What makes this composition interesting is the Earl Grey tea heart. Mathieu Nardin didn't treat it as an accessory, the bergamot oil and black tea are the core of the fragrance, not a background note. Italian bergamot and lemon petitgrain open bright and sparkling, but the tea prevents it from reading as generic citrus. The base is where mate and praline come in, with violet adding a quiet powder that rounds everything into softness. It's a linear scent, but the progression from crisp citrus to warm tea to powdery drydown gives it a morning-to-midday arc that feels intentional.
The evolution
The opening hits sharp and citrusy, Italian bergamot and lemon petitgrain arrive together, almost effervescent. There's a brightness here that reads as sparkling, not sharp. Within minutes, the Earl Grey tea announces itself. This is the tell. The bergamot in the tea oil bridges the opening and the heart, so the transition feels continuous rather than abrupt. The heart holds for a couple of hours, warm, slightly astringent, the black tea keeping everything grounded.
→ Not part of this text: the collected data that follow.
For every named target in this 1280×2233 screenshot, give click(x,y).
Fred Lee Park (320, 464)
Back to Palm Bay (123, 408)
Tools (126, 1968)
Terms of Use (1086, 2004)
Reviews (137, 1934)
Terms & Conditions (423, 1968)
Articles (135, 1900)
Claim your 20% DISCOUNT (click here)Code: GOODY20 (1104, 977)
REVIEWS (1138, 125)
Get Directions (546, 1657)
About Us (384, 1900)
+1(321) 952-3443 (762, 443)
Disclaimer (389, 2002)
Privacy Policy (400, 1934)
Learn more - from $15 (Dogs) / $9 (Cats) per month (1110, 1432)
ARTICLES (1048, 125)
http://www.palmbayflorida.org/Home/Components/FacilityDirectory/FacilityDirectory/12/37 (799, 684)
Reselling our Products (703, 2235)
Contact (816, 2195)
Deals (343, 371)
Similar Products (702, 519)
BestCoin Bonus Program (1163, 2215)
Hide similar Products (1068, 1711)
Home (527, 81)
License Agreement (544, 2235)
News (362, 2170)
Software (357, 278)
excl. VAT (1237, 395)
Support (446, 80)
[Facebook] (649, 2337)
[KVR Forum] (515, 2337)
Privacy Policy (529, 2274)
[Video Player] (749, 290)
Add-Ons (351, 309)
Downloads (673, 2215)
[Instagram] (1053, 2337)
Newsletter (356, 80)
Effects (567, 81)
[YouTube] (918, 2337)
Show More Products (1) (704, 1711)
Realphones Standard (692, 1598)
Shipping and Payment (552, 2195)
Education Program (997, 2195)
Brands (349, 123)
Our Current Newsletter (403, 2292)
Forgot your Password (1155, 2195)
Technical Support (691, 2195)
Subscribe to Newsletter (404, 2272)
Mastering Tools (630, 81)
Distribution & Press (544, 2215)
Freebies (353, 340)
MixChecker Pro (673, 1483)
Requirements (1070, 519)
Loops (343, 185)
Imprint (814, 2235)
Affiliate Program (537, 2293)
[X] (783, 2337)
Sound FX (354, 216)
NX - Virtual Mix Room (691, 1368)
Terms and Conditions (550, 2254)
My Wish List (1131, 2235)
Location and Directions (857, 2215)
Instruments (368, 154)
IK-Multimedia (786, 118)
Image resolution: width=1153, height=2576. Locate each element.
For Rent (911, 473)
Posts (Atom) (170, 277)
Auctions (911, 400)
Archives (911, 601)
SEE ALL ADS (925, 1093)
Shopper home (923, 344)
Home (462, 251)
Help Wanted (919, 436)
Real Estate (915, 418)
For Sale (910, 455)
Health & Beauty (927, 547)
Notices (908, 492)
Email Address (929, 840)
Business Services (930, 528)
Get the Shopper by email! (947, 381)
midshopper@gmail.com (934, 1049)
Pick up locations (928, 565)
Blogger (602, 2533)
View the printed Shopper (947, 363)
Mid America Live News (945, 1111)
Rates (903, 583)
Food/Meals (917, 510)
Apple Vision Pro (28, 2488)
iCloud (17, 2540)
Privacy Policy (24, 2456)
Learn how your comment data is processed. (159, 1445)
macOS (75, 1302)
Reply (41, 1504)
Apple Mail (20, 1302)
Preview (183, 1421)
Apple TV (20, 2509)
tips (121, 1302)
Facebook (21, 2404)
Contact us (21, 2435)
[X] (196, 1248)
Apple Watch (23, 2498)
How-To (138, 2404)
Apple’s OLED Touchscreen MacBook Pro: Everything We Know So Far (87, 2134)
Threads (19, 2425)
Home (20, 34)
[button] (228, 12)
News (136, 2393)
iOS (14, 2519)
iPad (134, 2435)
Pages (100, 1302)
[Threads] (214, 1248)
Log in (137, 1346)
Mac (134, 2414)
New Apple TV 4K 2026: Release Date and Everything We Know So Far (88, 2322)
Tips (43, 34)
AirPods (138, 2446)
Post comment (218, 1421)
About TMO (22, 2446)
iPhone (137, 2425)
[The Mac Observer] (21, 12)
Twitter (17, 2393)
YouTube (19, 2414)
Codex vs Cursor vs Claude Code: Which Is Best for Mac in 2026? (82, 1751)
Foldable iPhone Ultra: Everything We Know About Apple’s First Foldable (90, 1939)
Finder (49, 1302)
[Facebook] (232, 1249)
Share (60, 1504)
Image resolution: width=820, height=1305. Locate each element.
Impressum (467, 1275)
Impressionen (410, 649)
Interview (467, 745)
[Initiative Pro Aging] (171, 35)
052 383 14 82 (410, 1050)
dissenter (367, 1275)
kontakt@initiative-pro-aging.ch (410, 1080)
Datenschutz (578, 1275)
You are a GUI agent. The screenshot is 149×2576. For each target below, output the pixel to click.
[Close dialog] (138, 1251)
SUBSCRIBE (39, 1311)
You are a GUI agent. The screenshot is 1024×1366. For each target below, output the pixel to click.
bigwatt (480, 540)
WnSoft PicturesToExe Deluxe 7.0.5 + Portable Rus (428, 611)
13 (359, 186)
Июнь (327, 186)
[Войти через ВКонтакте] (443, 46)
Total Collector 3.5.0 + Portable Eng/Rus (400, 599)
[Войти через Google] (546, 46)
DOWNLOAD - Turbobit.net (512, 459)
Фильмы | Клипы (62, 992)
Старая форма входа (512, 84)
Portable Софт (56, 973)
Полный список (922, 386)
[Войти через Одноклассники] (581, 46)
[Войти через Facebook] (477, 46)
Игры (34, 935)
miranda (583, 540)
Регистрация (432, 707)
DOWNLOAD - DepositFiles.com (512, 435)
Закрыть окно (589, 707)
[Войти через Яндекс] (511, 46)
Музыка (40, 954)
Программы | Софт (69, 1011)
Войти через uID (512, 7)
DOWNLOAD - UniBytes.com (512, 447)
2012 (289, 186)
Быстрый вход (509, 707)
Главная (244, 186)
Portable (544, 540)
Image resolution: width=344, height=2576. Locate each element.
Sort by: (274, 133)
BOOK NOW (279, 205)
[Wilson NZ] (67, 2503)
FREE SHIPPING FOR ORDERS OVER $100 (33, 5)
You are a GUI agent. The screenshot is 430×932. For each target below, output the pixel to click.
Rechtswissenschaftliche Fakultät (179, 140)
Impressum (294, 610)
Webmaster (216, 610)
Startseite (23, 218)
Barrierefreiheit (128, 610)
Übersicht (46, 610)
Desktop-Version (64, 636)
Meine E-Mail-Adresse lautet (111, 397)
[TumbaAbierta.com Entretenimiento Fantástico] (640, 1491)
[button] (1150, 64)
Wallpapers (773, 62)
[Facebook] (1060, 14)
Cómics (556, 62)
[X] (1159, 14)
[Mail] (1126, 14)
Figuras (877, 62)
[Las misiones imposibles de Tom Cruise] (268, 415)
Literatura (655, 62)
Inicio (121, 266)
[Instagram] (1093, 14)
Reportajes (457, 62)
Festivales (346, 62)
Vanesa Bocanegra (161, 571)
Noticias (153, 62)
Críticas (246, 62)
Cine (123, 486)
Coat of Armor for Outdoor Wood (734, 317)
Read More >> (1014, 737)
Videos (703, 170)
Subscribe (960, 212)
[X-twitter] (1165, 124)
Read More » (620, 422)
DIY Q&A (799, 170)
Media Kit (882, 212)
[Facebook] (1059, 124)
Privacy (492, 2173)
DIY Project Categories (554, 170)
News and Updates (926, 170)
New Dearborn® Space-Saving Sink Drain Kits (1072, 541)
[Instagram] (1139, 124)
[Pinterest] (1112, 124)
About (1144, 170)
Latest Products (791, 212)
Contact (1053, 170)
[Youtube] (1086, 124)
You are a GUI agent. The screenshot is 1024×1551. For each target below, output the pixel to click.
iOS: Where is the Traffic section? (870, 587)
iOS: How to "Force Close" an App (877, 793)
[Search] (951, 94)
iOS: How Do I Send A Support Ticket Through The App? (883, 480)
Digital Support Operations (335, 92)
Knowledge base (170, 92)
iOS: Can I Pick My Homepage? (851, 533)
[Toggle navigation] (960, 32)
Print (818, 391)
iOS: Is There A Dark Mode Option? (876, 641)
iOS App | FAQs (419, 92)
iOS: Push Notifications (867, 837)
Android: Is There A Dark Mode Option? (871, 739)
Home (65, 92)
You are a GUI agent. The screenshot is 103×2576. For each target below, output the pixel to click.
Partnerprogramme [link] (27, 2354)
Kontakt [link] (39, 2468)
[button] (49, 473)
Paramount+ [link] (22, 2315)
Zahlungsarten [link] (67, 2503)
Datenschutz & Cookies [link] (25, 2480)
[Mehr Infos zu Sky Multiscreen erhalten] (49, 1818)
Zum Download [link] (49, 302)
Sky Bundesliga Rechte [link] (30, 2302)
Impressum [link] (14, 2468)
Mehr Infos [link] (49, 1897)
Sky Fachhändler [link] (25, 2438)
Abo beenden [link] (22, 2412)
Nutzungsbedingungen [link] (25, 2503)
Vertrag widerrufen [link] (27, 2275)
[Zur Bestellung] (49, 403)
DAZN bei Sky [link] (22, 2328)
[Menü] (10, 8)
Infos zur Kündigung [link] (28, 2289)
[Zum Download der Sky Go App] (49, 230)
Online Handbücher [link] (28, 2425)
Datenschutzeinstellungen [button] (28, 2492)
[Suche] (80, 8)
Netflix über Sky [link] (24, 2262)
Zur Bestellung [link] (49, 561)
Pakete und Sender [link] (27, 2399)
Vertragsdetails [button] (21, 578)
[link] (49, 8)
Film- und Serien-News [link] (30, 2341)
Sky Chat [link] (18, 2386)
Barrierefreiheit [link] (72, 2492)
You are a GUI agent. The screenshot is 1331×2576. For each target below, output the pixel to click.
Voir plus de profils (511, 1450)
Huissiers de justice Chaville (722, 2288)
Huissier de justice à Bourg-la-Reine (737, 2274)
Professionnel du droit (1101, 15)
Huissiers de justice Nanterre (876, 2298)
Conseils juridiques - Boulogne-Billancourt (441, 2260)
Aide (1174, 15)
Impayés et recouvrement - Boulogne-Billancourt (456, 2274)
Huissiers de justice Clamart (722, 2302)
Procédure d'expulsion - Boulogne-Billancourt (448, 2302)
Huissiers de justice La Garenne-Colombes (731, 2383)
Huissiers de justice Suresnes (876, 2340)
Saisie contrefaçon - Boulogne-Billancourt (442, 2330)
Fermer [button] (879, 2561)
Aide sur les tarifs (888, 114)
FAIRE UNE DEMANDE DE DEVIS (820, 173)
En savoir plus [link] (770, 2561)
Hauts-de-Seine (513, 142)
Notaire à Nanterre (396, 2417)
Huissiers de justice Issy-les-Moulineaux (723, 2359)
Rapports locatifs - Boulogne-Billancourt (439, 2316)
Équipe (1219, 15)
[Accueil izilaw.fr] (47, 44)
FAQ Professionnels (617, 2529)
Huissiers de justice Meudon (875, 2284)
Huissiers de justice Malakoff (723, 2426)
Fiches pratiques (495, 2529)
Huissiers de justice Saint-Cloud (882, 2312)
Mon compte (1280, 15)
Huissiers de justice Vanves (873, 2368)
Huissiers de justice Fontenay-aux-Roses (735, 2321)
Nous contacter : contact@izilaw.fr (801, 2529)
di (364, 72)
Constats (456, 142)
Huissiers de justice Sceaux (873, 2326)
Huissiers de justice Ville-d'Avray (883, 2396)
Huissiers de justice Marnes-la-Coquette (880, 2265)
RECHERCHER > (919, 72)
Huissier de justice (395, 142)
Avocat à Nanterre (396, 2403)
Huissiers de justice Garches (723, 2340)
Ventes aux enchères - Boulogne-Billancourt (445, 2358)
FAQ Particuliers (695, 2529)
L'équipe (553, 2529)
The drydown is where mate adds a slight herbal quality, and praline with violet create a soft, almost powdery warmth that stays close to the skin. Lasts 4-6 hours on most skin types, moderate sillage throughout. The next morning, there's a faint warmth left, the praline and violet lingering like a memory of the scent.
Cultural impact
Sunday Brunch occupies a specific niche in the indie fragrance landscape: tea-forward citrus that refuses to be generic. It's the kind of fragrance that converts people who think they don't like tea notes. The Pop Art Citrus Tea collection positions it alongside other citrus explorations, but the Earl Grey heart gives it a distinct character that stands apart from the typical fresh-and-green formula.